» EXERCISE TEXT:
----------------------------------------

Hold Onto Your Time

Do you ever wonder what it is like to be Duran Duran after a long album cycle? What to they think and feel after having written and recorded an album, completed promotion in multiple places and followed all that up with a long world tour? Do they feel exhausted after years worth of work? Could they feel proud of what they accomplished? Do they look back to see how many shows they did or how many interviewed they completed? I know that their typical attitude is to not look back, to live in the moment. While I appreciate that, I also wonder if they don’t take stock in the work they just finished.

Why am I thinking about this now? It isn’t like the band just finished a tour or album or something. What brought this on is that I feel like I just got done with an album cycle. This past Wednesday, I turned in my grades, packed up my classroom and officially checked out. On Thursday, I did have a meeting about some summer work I will be doing but I did have some time to decompress. Last night marked the final act of the 2018-2019 school year as I watched the class of 2019 get their diplomas.

----------------------------------------

» EXCERPTED DATA:

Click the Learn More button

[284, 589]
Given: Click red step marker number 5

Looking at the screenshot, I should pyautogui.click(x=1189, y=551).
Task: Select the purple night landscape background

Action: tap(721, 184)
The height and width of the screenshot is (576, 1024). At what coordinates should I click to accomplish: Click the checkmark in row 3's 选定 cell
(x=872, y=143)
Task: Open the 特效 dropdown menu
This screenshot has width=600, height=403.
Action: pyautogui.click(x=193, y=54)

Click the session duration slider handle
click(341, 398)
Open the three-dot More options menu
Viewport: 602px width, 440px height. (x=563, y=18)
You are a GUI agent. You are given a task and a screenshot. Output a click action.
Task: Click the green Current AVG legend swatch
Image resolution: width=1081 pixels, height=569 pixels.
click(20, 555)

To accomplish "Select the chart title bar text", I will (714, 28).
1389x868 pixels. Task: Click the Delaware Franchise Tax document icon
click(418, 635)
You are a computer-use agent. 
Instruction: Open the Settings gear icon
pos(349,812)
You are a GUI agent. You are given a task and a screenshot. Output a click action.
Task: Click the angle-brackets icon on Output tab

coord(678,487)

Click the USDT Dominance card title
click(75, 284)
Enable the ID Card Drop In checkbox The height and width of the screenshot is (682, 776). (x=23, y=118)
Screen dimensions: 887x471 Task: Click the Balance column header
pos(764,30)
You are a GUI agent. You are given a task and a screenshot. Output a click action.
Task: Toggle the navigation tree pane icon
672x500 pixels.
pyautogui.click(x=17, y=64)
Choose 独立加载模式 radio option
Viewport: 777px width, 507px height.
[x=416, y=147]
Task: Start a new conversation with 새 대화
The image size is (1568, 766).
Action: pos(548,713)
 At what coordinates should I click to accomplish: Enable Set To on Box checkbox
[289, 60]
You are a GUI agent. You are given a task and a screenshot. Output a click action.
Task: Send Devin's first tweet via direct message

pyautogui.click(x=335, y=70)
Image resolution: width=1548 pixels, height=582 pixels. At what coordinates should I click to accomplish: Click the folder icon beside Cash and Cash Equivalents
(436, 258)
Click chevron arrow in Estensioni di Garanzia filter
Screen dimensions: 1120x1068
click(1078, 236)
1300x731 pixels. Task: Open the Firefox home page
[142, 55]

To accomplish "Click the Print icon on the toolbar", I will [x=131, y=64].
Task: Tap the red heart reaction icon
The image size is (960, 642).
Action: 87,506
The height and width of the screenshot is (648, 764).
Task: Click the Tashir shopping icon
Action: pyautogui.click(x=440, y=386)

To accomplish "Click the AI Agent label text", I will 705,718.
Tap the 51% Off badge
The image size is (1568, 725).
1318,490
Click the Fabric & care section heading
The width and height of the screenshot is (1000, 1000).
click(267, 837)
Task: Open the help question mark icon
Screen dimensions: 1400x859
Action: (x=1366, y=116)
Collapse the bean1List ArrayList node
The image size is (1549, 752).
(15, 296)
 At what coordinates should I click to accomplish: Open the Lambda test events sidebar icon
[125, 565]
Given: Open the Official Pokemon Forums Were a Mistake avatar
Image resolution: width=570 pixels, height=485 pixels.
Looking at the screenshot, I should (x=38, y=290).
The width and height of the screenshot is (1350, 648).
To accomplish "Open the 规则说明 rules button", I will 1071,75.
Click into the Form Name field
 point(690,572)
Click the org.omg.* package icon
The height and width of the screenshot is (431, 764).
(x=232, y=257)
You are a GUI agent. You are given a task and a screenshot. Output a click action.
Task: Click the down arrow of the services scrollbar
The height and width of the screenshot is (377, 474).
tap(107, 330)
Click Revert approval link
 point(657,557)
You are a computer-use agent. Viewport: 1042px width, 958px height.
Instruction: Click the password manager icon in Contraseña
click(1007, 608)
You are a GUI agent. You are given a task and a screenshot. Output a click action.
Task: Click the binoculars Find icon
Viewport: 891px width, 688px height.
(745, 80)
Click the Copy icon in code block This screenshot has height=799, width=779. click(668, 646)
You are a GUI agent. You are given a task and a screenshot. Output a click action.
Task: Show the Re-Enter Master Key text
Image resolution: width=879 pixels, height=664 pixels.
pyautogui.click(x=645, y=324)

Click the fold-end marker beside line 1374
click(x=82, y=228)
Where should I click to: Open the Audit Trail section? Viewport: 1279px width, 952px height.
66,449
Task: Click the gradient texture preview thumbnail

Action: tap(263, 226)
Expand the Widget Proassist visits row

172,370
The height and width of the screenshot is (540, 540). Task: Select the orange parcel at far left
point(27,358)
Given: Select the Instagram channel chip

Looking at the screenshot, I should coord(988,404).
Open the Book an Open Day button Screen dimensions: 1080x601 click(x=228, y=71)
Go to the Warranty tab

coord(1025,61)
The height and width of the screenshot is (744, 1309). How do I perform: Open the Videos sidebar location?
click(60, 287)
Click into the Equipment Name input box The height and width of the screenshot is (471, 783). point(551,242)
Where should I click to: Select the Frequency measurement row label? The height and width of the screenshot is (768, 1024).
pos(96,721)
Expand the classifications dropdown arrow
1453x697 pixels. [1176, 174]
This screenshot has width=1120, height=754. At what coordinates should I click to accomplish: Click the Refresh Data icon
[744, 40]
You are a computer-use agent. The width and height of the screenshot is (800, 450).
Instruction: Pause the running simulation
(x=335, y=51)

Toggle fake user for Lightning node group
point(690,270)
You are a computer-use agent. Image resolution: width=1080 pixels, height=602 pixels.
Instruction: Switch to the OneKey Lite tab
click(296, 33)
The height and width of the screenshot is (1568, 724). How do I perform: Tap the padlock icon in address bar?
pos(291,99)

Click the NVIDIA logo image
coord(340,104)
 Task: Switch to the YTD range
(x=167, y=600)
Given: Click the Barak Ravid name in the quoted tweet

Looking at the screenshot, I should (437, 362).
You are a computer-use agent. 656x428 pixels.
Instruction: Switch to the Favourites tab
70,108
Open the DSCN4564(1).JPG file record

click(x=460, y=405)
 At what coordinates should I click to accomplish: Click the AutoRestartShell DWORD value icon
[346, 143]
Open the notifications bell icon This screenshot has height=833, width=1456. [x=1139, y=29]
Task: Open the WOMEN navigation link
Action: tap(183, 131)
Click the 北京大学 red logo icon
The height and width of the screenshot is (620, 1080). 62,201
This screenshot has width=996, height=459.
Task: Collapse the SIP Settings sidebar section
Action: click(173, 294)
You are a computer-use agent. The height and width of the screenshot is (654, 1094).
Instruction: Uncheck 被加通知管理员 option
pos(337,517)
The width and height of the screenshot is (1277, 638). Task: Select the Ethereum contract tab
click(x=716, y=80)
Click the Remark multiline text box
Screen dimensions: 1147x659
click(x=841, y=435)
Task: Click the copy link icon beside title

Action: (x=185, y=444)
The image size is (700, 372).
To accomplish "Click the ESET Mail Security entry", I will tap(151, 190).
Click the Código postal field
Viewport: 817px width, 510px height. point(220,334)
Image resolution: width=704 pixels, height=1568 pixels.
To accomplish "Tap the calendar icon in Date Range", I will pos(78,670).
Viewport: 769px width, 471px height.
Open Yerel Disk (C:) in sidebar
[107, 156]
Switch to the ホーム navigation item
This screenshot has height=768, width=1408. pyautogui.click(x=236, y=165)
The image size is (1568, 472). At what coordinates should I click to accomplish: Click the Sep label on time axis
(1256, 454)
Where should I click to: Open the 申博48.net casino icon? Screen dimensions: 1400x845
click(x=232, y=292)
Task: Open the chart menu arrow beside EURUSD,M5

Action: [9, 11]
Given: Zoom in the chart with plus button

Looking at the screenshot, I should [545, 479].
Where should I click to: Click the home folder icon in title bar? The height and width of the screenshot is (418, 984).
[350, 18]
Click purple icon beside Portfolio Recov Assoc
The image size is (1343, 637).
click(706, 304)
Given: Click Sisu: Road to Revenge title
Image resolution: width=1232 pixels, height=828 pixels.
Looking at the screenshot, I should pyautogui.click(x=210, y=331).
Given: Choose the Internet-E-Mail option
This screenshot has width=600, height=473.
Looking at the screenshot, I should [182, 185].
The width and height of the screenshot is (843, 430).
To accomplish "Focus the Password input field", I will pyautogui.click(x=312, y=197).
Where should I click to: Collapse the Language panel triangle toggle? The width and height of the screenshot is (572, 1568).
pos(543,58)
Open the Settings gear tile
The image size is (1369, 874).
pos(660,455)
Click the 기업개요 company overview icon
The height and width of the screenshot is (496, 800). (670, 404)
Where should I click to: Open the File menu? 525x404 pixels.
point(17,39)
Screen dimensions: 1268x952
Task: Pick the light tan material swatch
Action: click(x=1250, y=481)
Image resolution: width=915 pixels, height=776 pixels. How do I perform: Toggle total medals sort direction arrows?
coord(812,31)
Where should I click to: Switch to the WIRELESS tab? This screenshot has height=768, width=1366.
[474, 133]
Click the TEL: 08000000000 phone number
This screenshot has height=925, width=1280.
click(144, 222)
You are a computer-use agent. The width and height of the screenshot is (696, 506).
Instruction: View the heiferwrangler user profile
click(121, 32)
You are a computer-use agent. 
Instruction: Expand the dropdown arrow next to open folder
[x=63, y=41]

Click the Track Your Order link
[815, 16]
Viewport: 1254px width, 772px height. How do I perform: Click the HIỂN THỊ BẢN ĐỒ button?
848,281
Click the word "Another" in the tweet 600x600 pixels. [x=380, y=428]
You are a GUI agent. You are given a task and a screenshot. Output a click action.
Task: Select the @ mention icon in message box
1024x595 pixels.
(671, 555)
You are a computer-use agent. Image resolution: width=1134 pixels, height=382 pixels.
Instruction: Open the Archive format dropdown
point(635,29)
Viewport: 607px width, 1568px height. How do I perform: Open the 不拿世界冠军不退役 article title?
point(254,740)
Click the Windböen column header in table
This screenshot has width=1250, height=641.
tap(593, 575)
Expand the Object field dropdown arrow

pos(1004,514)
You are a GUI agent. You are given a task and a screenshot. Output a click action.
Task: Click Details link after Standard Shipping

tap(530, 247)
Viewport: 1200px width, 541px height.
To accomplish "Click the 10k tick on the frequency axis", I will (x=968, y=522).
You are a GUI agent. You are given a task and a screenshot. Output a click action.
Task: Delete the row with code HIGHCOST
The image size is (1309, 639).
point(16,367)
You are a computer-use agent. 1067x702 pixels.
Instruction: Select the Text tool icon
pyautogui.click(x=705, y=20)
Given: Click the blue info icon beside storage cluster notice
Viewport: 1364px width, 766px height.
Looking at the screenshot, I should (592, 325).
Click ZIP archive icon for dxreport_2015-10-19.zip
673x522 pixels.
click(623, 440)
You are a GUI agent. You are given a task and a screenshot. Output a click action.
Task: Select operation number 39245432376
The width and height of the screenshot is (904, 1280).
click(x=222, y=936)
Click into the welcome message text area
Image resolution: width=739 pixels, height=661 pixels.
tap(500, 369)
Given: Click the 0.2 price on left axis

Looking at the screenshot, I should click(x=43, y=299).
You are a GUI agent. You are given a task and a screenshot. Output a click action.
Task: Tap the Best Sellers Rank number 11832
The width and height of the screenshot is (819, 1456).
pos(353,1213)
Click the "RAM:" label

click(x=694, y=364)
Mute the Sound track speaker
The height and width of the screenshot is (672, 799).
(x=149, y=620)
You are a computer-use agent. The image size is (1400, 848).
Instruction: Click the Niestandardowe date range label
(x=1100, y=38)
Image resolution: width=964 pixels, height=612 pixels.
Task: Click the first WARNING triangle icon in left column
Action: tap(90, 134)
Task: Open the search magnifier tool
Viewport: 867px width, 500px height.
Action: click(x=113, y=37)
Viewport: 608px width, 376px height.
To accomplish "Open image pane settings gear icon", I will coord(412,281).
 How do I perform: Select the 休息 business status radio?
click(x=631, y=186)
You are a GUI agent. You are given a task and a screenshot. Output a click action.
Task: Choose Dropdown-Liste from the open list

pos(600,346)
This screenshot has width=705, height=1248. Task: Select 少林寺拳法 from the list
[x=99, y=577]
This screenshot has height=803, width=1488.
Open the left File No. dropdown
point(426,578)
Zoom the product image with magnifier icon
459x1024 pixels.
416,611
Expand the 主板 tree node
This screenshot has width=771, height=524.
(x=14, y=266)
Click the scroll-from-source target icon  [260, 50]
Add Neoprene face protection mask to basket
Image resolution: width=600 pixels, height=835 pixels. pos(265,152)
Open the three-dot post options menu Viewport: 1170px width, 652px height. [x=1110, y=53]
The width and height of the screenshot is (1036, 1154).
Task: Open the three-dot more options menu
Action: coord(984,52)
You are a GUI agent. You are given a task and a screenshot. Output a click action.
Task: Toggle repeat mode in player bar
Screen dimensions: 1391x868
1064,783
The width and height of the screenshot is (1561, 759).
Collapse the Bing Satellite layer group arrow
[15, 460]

----------------------------------------

» WHAT YOU NEED TO DO: In the Duran Duran text, the second question asks what the band think and feel after a run of work. List each piece of that work as the question names it.

» TASK RESPONSE:
- Having written an album
- Having recorded an album
- Having completed promotion in multiple places
- Following all that up with a long world tour